There was no significant difference regarding the comorbidities in the two groups in this study. However, this could be a statistical error given the small sample size. Four of 10 patients in the EID group were diagnosed with interstitial lung disease (ILD) on chest CT scan. In contrast, none of the 10 non-EID patients had ILD. For the reasons mentioned above, we assume that PAH etiology would not be different between the two groups. PAH with connective tissue disease (CTD) was found in one of 10 patients in the non-EID group and four of 10 patients in the EID group. Four CTD patients showed ILD patterns on chest CT, and they also showed significantly lower DLCO. Considering the correlation between nadir SpO2 and DLCO in the Pearson’s correlation analysis (r = 0.49, p = 0.03), the small sample size might have affected these results.

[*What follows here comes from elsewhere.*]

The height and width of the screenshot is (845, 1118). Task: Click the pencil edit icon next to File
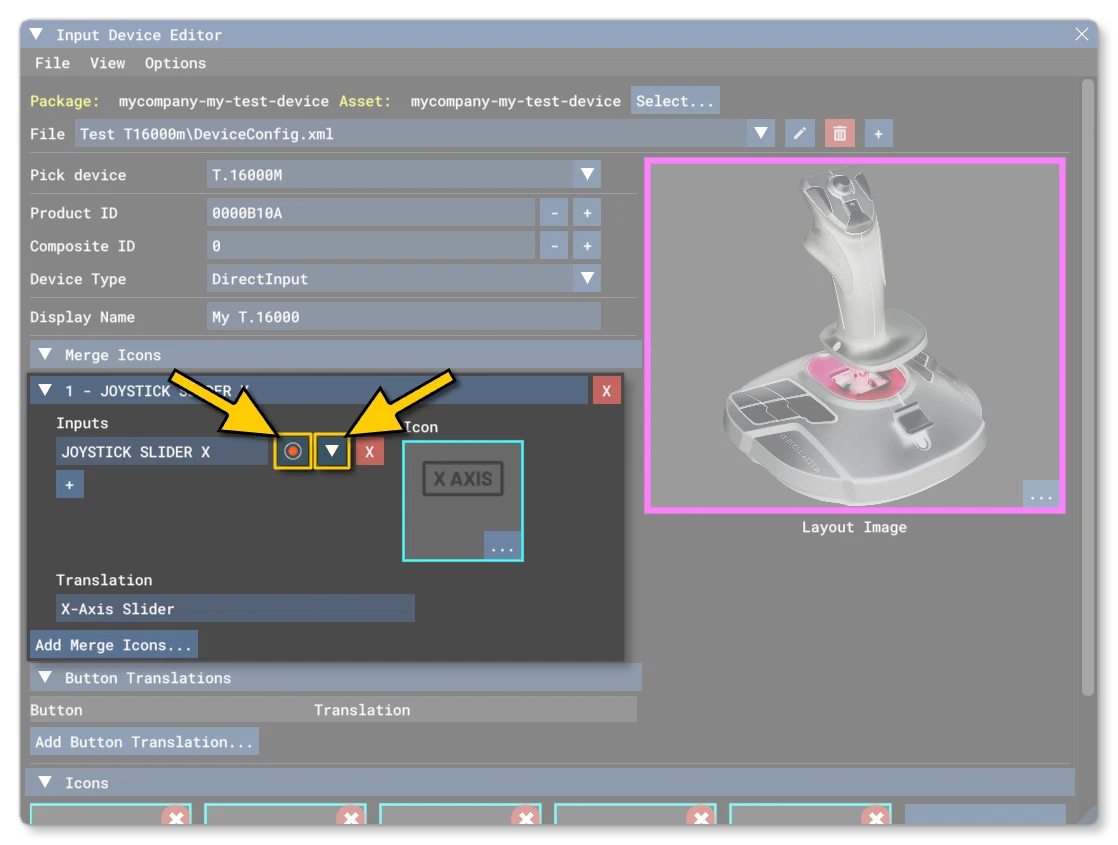tap(799, 133)
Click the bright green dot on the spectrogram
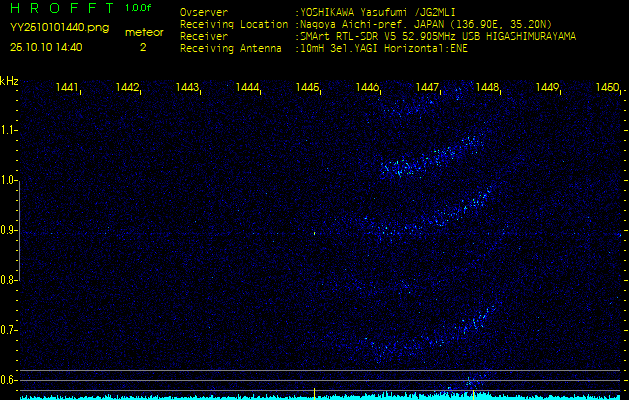Viewport: 629px width, 400px height. click(314, 233)
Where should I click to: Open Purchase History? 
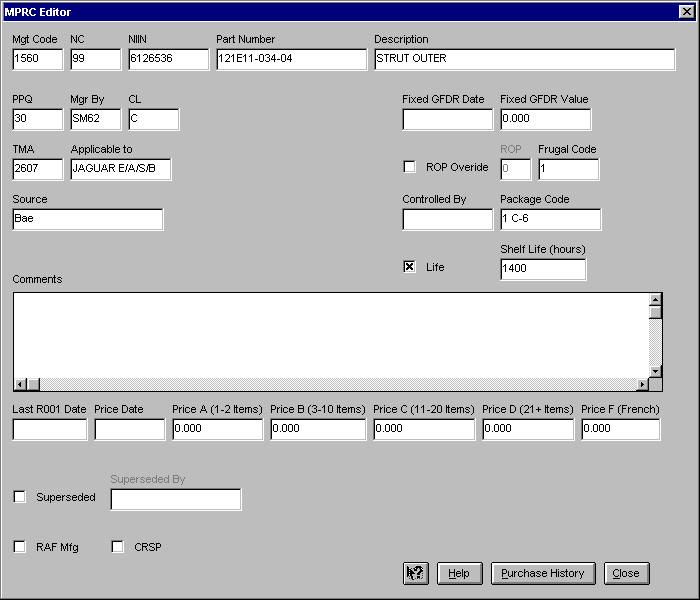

Casanova et al. demonstrated that the consequences of EID in COPD would suggest a poor prognosis.21However, there is no consensus that the occurrence of EID in PAH patients would increase mortality. In this study, we defined ER visits, re-admission, heart or lung transplantation, and death as events. EID affected the occurrence of events with statistical significance (OR = 13.50, 95% CI 1.20–152.21). Serious events, such as death or lung transplantation surgery, were observed only in the EID group.
Exercise based pulmonary rehabilitation and breathing retraining are effective therapeutic interventions that improve physical performance, shortness of breath, and the quality of life in COPD patients.23However, the effect of rehabilitation on the improvement of desaturation or FEV1 is still controversial because exercise could not restore the destroyed lung parenchyma and airways. In PAH, the safety and effectiveness of exercise training has now been well established. A meta-analysis of 16 trials found the overall risk of adverse events during exercise to be 4.7%.24Another meta-analysis found that exercise training led to improvements in the 6MWD, VO2peak, and peak workload.25Conversely, there is limited evidence on the effect of exercise on pulmonary vascular resistance and right ventricular pump function, and there are currently no studies investigating the effect of exercise on disease progression and survival. Further studies are necessary to investigate the effect of exercise-based rehabilitation on the occurrence of EID and improvements in PFT, particularly FEV1 and DLCO, and on the long-term prognosis.
This study had several limitations. First, we analyzed a small sample of patients. As mentioned, PAH is a very rare disease with a prevalence of 2.5–7.5 per 100,000 persons in Scotland and France.26, 27 Although there is no cohort data regarding PAH in South Korea, it is estimated that there are only 5,000 patients.28 This is considered a low prevalence; however, studies with longer durations including multiple centers are required. Second, this study was designed as a cross-sectional, observational study. Thus, long-term cohort studies are warranted to confirm the influence of EID on the prognosis in PAH patients.